(Her insan doğarken suçludur biraz... Ve / fakat her fahişe masum bir kelebektir doğarken)
___ Soğuktu ve tanrılar çıldırmış olmalıydı… Karanlıktı ve ürkütücü sesler bombardımanıyla sarsılıyordu sanki şehir… Şimşekler; Devriminin yıldönümünü kutlayan bir ülkenin gün ve geceler boyu patlatılan havai fişeklerine meydan okurcasına ardı sıra patlıyor ve kim bilir hangi yoksul semtlerin evlerini başına yıkıyordu…
___ Evrim geçirdiği varsayılan veveya zannedilen kentin caddeleri; ıssız denizlerde fırtınada hoyratça savrulan kayıkların mülteci limanlar arayışına benziyordu üzerinde seyreden özel ve genel arabaların yol zeminini nafile arayış çabalarında…
___ Ve silecekler, göğüsleyemediği yağmurların isyanında metafizik öfkeler savuruyorken Fuzuli caddesinin bitim noktasına yakın G…… iş merkezinin önündeki son otobüs durağında titriyordu kadın, şimşeklerin her çakışında ışıltılı, yarı çıplak ve dekolte giysileri yanıp yanıp sönüyordu adeta yıldırımlar eşliğinde…

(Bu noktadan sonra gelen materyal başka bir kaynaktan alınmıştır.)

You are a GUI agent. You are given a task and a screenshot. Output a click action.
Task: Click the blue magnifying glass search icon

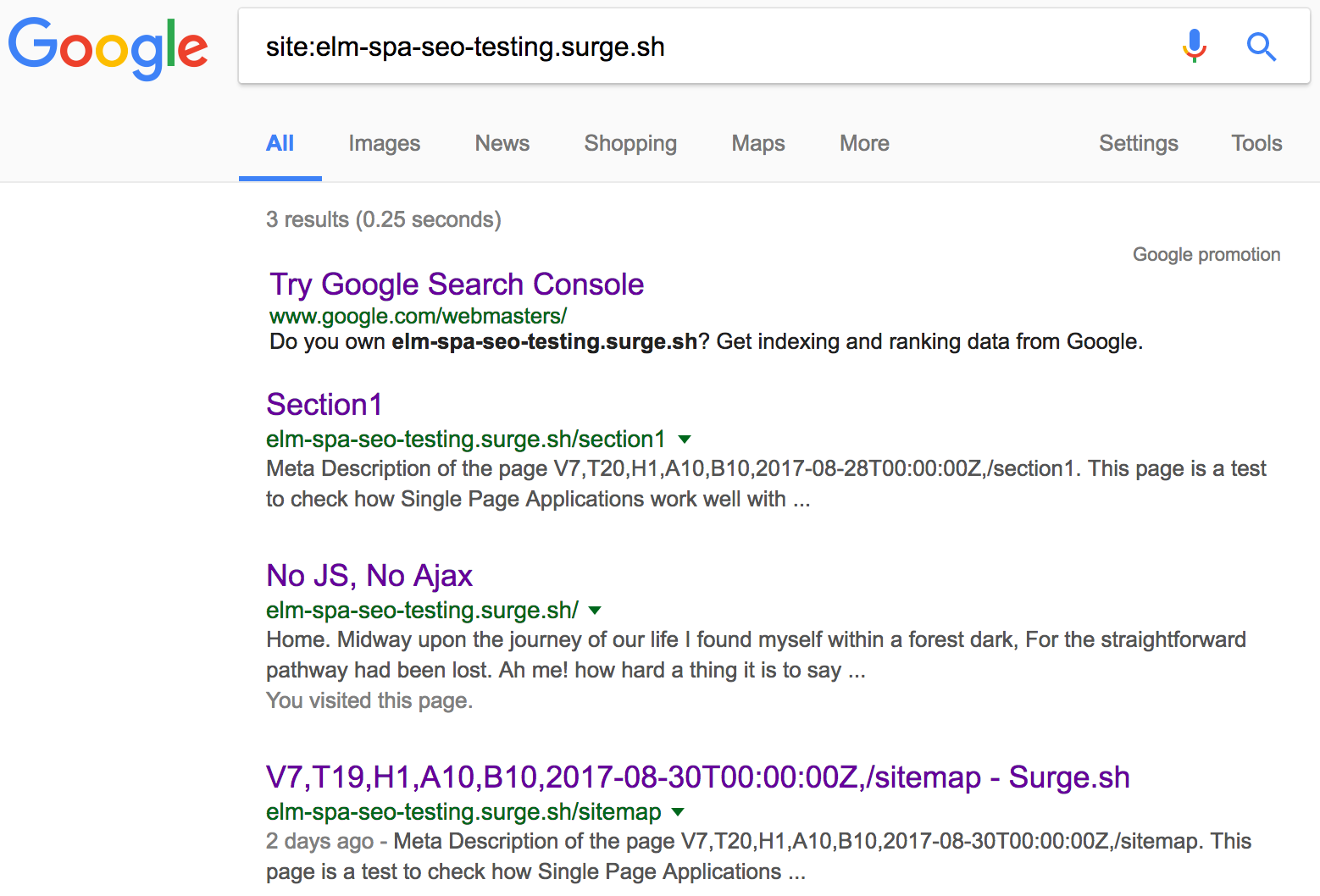click(x=1261, y=47)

___ Tahrip gücü yüksek sesler arasında yaklaşırken durağa ve açarken camı, ceplerimi aralamış ve duyacağım sunturlu küfürleri kredi kartsız, peşinen kabullenerek içine atacağımı varsaymıştım… Kolej çocuklarının aksine aykırı davranır ve yaşarken bilirdim kimden, ne zaman, en güzel ve en çirkin küfürler duyacağımı ve kulağımın frekanslarını ona göre ayarlardım… Günlerdir ve haftalardır aynı durakta gördüğüm ve kimlerin alkol kokan nefeslerine nasıl ve nerede, aşağılık, iğrenç isteklerine boyun eğdiğini düşünüp, cinsiyetime öfkeler yağdırırken gözyaşlarım yağmura, yağmur tenime karışıyordu… Biliyordum; bu duraktan sonraki güzergahlar evime giden cadde ve sokaklardan geçiyordu ve o oralarda bir yerde oturuyor olmalıydı, puşt bir erkek beklemenin acı ama gerçek versiyonunu yaşıyordu, hayatı ona, bize, puştluğumuza endeksleydi ve yeterdi artık yeterdi lanet olsun beeee… Gel bacım Baraj yolu istikametine gidiyorum, bırakayım dediğimde hazırlıksız değildim bekliyordum gelecek seçenekleri… Her gece iş çıkışı aynı yerde gözlerimiz kesişirken, ben acı ile karışık bakıyor o ise içinden Ne var lan dümbük, bakıyorsun da hiç karı görmedin mi? söyleminde türevler üretiyordu biliyordum, aşina idi gözler gecede…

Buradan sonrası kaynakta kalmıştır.